#### [CUPLIKAN HALAMAN]

● ● ● ●

Pengabdian Luar Biasa Tahir kepada Sang Ayah
Setelah beberapa minggu kondisi ayah Tahir pun berangsur membaik. Namun, ia masih lumpuh, tidak bisa bergerak, dan tak bisa berkomunikasi sama sekali. Tahir bilang, saat itu ia hanya bisa berkomunikasi dengan ayahnya lewat mata.
Saat itu, Tahir sendiri mengirim ayahnya untuk dirawat di RS Petro Pusat di daerah Kebayoran baru. Ia pun mengatur shift dengan 2 saudara perempuannya dan ibunya untuk merawat ayahnya.
“Setelah kondisi papah membaik, saya pun mengatur jam kerja saya lebih efektif dan efisien. Setelah bekerja, saya akan pergi menemui papah di RS,” ujar Tahir.
Dikatakan Tahir, ada satu hal penting di antara banyak hal yang ia lakukan untuk ayahnya selama waktu itu. Salah satunya seperti memotong kukunya dengan sangat pendek dan tanpa mengenakan sarung tangan, Tahir pun memasukkan jarinya ke dalam anus ayahnya untuk merangsang usus ayahnya agar bisa buang air besar.
“Saya melakukannya untuk membebaskannya dari tekanan yang tidak nyaman di perutnya. Saat itu raut muka papah tampak menyembunyikan rasa malu yang luar biasa. Matanya menyipit dan seolah berkata, ‘Kamu seharusnya tidak melakukan ini, Tahir’,” terang Tahir.
Tahir bilang, saat melakukan hal tersebut, ia pun dihadapkan dengan masalah, yakni jari yang ia gunakan untuk membantu sang ayah buang air besar kerap berbau tak sedap meski ia berulang kali mencucinya dengan sabun dan air hangat. Akhirnya ia pun menemukan solusi untuk masalah tersebut dengan berenang. Setelah berenang selama 5 menit, ia akhirnya berhasil menghilangkan bau di jarinya itu.
“Itu adalah saat-saat terbaik yang pernah saya alami bersama papah sepanjang hidup saya. Saya rawat dia dengan sabar, saya jaga, saya mandikan, sambil saya pandangi papah dengan doa yang terucap di hati,” sambung Tahir.
Tahir mengatakan, selama dirinya merawat sang ayah, sesuatu yang ajaib mengalir dalam dirinya. Ia seperti mendengar dia sepanjang waktu saat bekerja. Energinya seperti tersalurkan. Ia pun terus mengucapkan janji dalam hati kepada sang ayah bahwa ia akan bertanggung jawab atas Ibu dan saudara-saudara perempuannya.
“Saya akan berjuang sekuat tenaga demi martabat keluarga seperti yang diajarkan papah. Kerja keras saya didorong oleh citra papah,” tukas Tahir.

● ● ● ●

#### [ENTRI DATA]
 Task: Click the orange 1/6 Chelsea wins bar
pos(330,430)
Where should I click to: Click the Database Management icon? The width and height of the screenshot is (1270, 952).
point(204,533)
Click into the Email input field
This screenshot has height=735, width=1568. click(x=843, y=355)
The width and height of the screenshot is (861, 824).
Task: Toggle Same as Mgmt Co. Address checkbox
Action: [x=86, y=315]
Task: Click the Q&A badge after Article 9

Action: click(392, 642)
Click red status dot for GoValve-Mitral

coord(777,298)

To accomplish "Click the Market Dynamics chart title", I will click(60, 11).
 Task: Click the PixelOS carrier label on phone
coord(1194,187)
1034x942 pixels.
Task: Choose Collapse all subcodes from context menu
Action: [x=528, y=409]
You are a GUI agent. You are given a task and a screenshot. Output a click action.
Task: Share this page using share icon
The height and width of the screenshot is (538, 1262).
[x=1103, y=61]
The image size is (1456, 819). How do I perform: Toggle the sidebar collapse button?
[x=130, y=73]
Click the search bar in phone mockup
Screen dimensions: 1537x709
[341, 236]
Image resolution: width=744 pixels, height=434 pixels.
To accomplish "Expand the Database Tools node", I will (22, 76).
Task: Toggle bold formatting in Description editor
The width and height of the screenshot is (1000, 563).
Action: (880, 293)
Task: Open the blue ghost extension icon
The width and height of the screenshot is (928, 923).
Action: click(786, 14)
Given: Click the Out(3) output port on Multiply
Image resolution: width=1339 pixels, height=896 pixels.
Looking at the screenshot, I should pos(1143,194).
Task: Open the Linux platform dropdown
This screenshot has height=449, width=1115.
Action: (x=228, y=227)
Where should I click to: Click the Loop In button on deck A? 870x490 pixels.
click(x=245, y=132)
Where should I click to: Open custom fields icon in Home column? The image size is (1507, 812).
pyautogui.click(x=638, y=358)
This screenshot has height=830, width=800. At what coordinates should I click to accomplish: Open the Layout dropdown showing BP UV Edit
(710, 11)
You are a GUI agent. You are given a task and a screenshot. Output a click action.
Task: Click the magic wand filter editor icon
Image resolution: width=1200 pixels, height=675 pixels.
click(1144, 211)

● ● ● ●

#### [TANTANGAN]
Lanjutkan kisah tentang pengabdian Tahir kepada ayahnya, mulai setelah kalimat terakhir yang tercantum. Daftar itu tidak dipakai sama sekali di sini.

#### [JAWABAN TERTULIS]
“Saya Menikmati Melayani Papah di Saat Terakhirnya”
Selang 3 tahun dari vonis yang dikatakan dokter kala itu, ayah Tahir pun meninggal. Tepatnya pada bulan juni 1983. Meski sedih, Tahir bersyukur atas kesempatan luar biasa yang diberikan Tuhan kepadanya untuk mengabdikan diri kepada sang ayah.
Dikatakan Tahir, 3 tahun merawat ayahnya adalah saat-saat yang sangat istimewa dalam hidupnya. Ia pun jadi memiliki kedekatan special dengan sang ayah.
“Saya menikmati melayani papah dengan kasih sayang yang melimpah. Saya menyadari bahwa tuhan memberi saya waktu yang berharga untuk menghujaninya dengan cinta dan perhatian di tahun-tahun terakhirnya,” papar Tahir.
Ketika sang ayah meninggal, Tahir pun mengaku tak menyesal. Sang ayah sendiri dimakamkan di Makam Kembang Kuning yang terletak di pusat kota Surabaya. Makamnya sendiri sudah seperti rumah bagi Tahir.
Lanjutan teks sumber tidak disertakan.